Monday, 27 September 2021

Leopoldstadt

by Tom Stoppard

seen at Wyndham's Theatre on 16 September 2021

Patrick Marber directs a large cast (twenty-five adults and several children) in Tom Stoppard's new play concerning the fate of two extended Jewish families in Vienna in the first half of the twentieth century. There ae major scenes in 1899, 1900, 1924, 1938 and 1955, and four generations of the Merz and Jakobovicz families are on stage at various times.

At the turn of the century the families are well off and slightly contemptuous of their humbler beginnings and any reminders of more traditional Jews from the easern provinces of the empire (they don't actualy live in Leopoldstadt which was by then a popular Jewish enclave in Vienna: one senses they find it beneath their dignity). Hermann in particular sees great possibilities in joining the bourgeois establishment, apparently prepared to overlook the snide anti-semitism surrounding him until it is too glaring even for him. Later, of course, in 1938, as the Nazis take over Austria, any such accommodation is impossible, and in the coda to the play the fate of almost all the family members is intoned in a bleak account of their deaths.

Stoppard's own experience of fleeing Czechoslovakia in 1938 as an infant and eventually being brought up as an English schoolboy with his stepfather's surname willingly adopted and for many years unaware of his wider family's story is represented in the play by a young man similarly naive in 1955, but this is determinedly not a play specifically about the Straussler family.

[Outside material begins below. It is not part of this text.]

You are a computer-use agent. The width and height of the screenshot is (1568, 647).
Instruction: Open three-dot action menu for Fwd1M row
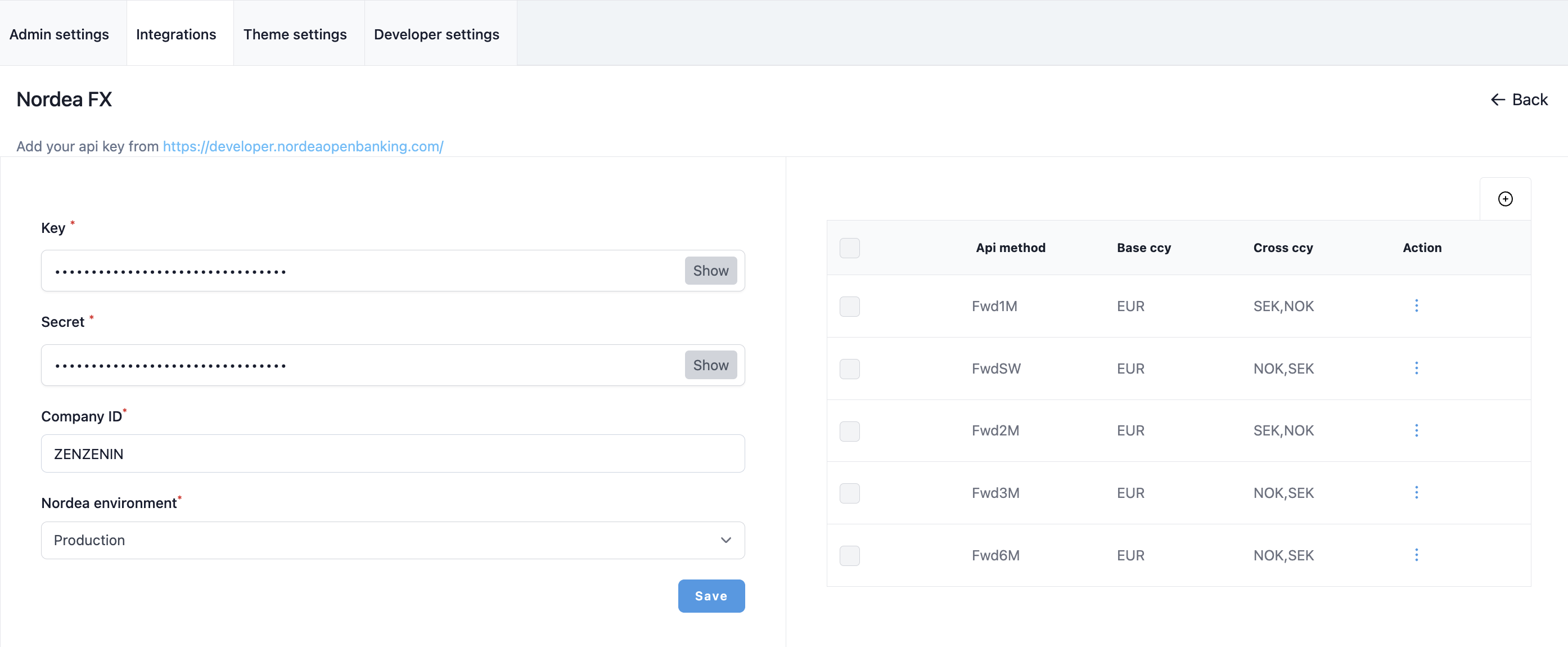[x=1416, y=305]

Unfortunately all too many experienced similar aspirations of integration followed by brutal tragedy, and it is perhaps more salutary that Stoppard chose to portray a fictional exemplum of the fate of so many, rather than a documentary drama of an historical case. 

By shifting the location from his own family's provinical Bohemia to the imagined families' cosmopolitan Vienna, and evoking a wide ranging cast of businessmen, doctors and professors, matriarchs and young women eager for more than domesticity, all enmeshed in a comfortable and sociable setting, he easily blends sharp reminders of prejudice with dazzling explorations of intellectual pursuits (especially mathematics) and also with socal comedy and Jewish humour - the scenes in 1924 revolve around an almost farcical conflict between various family members over whether the new-born male should be circumcised, with a typical Stoppardian riff on mistaken identity when a visiting business associate is mistaken for the surgeon invited to perform the rite.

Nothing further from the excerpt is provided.